Il n'est pas neutre que le concept d' « économie sociale et solidaire » soit venu à ce moment du développement du capitalisme dévoyer en quelque sorte ces institutions et remplacer celui de « corps intermédiaires », peut être moins élégant mais tellement plus juste.

Il y a là plusieurs supercheries:

· Celle d'abord qui consiste à concéder démagogiquement à un tiers secteur (entre public et marchand) toutes les activités (de services) que le marchand ne peut rentabiliser et que le contribuable ne veut pas financer, en faisant croire à ce tiers secteur que là est la seule légitimité de sa survivance.

· Celle ensuite, déductible de la première, selon laquelle là est sa seule chance de survie et se faisant de l'entraîner dans le culte du négoce. Autrement dit de le détourner de ses fonctions légitimes et légitimantes, et de le corrompre.

· Celle aussi qui consiste conséquemment à accréditer implicitement l'inutilité des 2 fonctions originelles: créer du sens et de l'adhésion au sens.

· Celle enfin qui permet de suggérer tout aussi implicitement : que les services ainsi marchandisés ne relève pas de l’intérêt général et donc de l’intervention publique (qui peut tout à fait être déléguée, mais qui reste néanmoins soumise au principe de l’égalité d’accès au nom de l'égalité des droits).

Moyennant quoi l'engagement des corps intermédiaires sur les voies de l'économie sociale et solidaire participe de l’enfermement culturel généralisé de la société dans le négoce, en supprimant en réalité les lieux de production du sens, c'est à dire les bouillons de culture, les matrices possibles de l'alternative.

Le phénomène n'est pas neuf, il est même contemporain de la naissance de ces corps intermédiaires, le virus étant dans le fruit dès les origines, excepté pour le mouvement associatif, fondé sur l’une des 2 lois miraculeuses de notre république : la loi de liberté de 1901. (L’autre, de 1905, dite « de séparation des églises et de l’état » étant également une loi de liberté.)

Le mouvement associatif reste ainsi le dernier corps intermédiaire encore potentiellement fonctionnel au regard de ces fonctions originelles, mais déjà très affaibli par son aspiration inéluctable par la dynamique du négoce gestionnaire, vers la normalisation marchande.
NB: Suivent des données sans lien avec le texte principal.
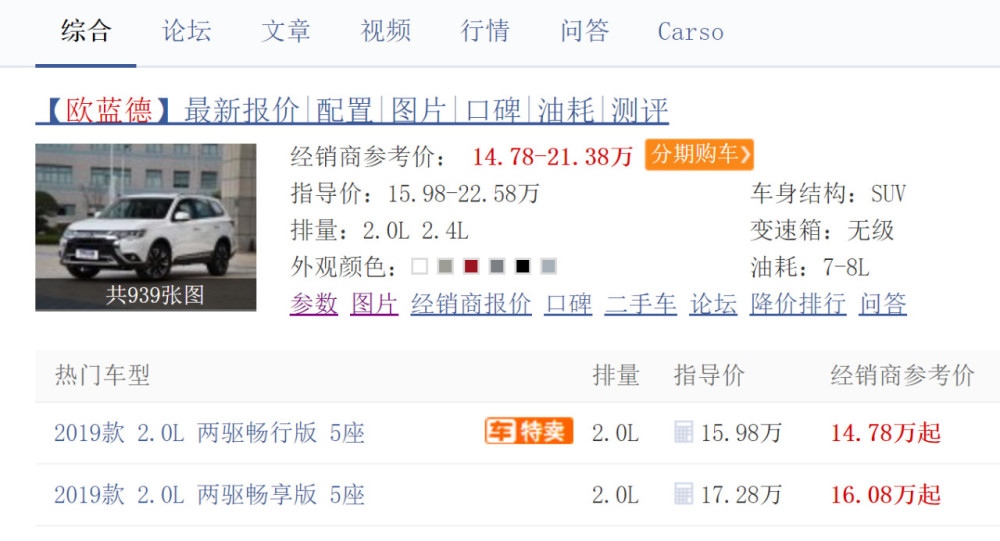Open the 论坛 tab
This screenshot has height=541, width=1000.
point(186,31)
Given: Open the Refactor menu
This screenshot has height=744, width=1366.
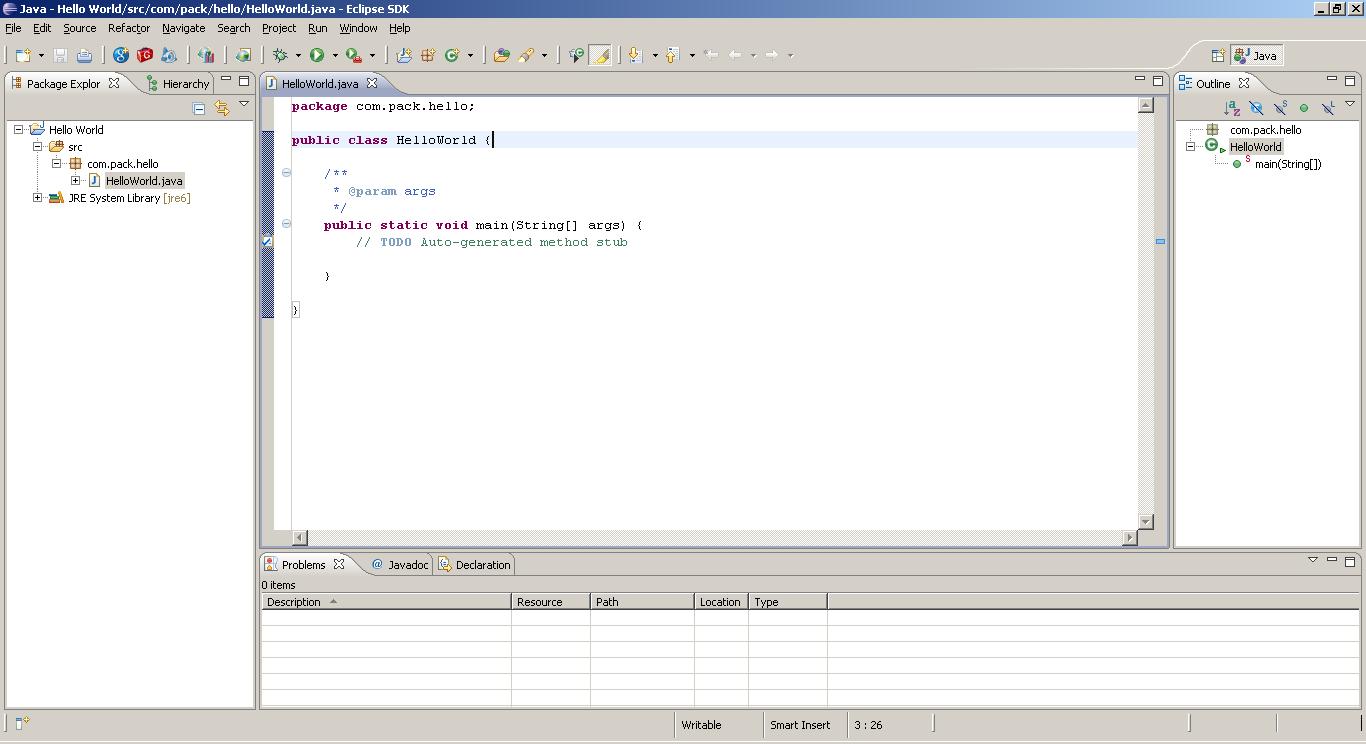Looking at the screenshot, I should 128,28.
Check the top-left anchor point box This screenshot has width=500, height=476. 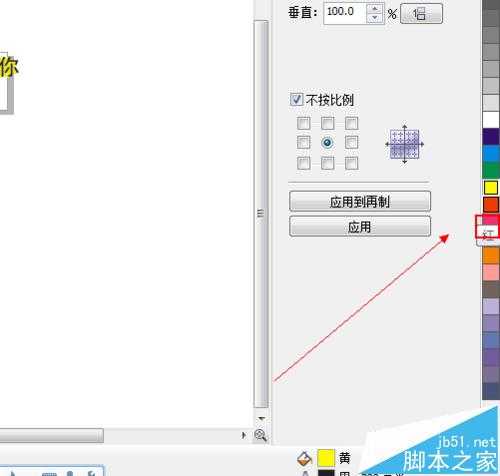(303, 123)
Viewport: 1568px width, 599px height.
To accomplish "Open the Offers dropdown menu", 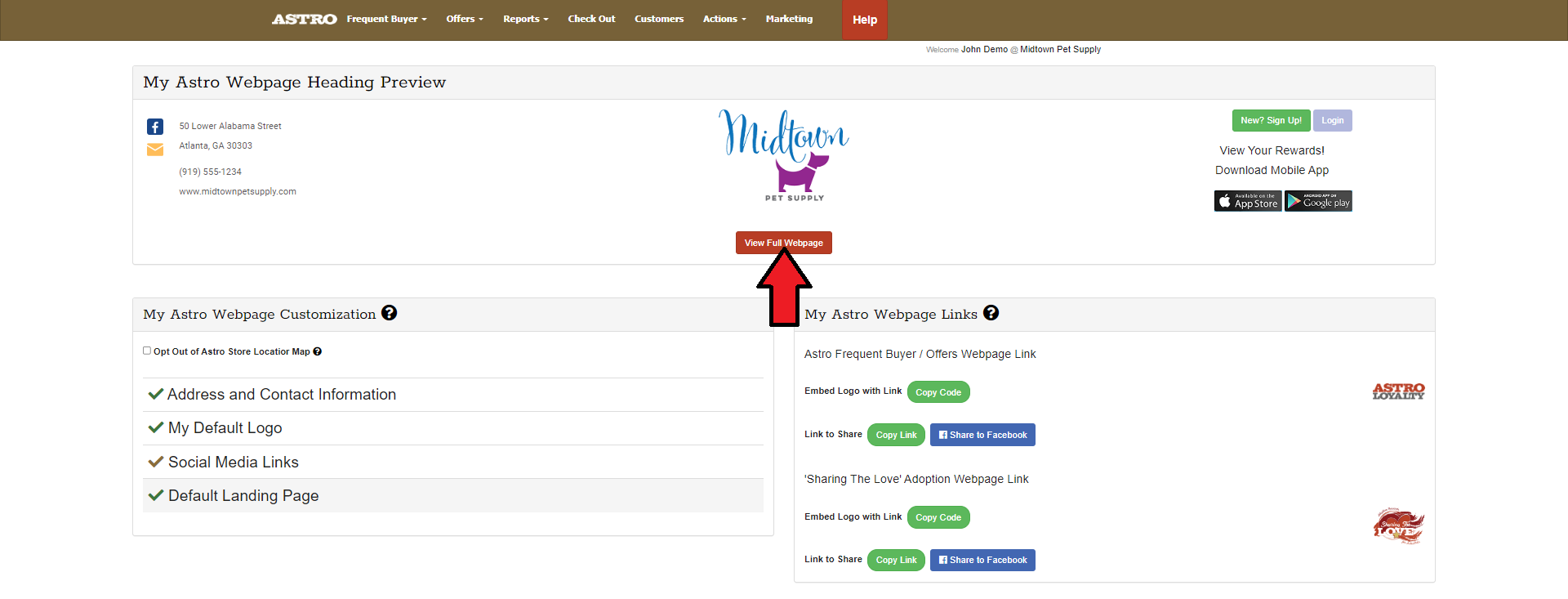I will pos(465,19).
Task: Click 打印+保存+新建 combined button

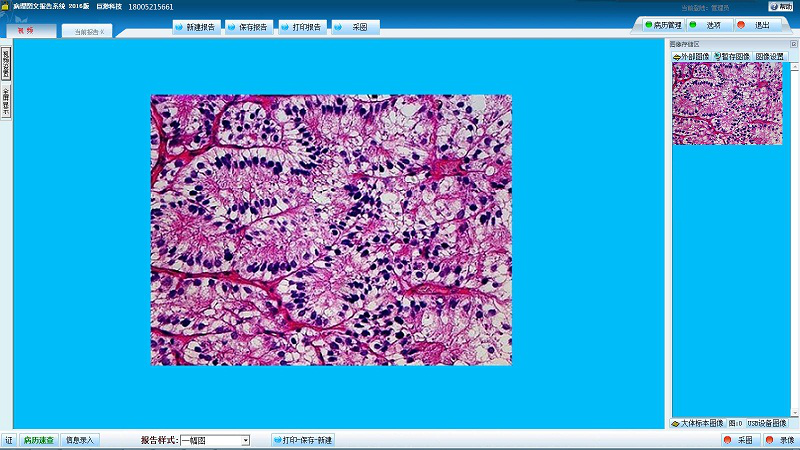Action: pyautogui.click(x=303, y=440)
L’engouement, et la débauche de communication actuels pour « l’économie sociale et solidaire », n’est que l’achèvement de ce processus de normalisation, et de réduction du dernier bastion de résistance instituée, sur un fond ambigu, moralisateur, humaniste et caritatif à la fois que résume assez bien les concepts de « société de service » et de « services à la personne » (utilisés à la fois au sens « d’entreprise de service » et de « civilisation du service », sous entendu « marchand »).

La traduction immédiate de cette normalisation du mouvement associatif est son atomisation.

Ses structures fédératives sont en effet juridiquement hors jeu, incapables de s’inscrire, en tant que ce qu’elles sont, dans les jeux du négoce et de répondre à leurs exigences, c'est-à-dire aux jeux de la négociation et de la contractualisation marchandes sans abandonner leur liberté de parole et d’action, c'est-à-dire leur objet. Or ces fédérations en charpentant le mouvement associatif lui donnent sa lisibilité et lui permettent tout simplement de jouer son rôle de corps intermédiaire. Leur disparition en tant que telles est une hypothèse sérieuse à court terme.

Et à maints égards, c’est l’une des atteintes sérieuses à notre démocratie républicaine actuellement à l’œuvre.

Il faut à ce point ouvrir une parenthèse au sujet du concept de « démocratie participative ». Ce concept illustre parfaitement toute l’ambiguïté de la situation actuelle, qui veut que les leaders politiques de gauche fassent assaut d’initiatives et d’imagination pour faire vivre une soit disant participation citoyenne en oubliant (et ce faisant en précipitant sa disqualification) que le mouvement associatif est par définition l’outil naturel mais aussi le plus efficient de cette participation des citoyen au débat public. Il n’est certainement pas utile de perdre du temps à inventer l’eau tiède, par contre il est certainement indispensable de penser rapidement à la réchauffer, il commence à geler.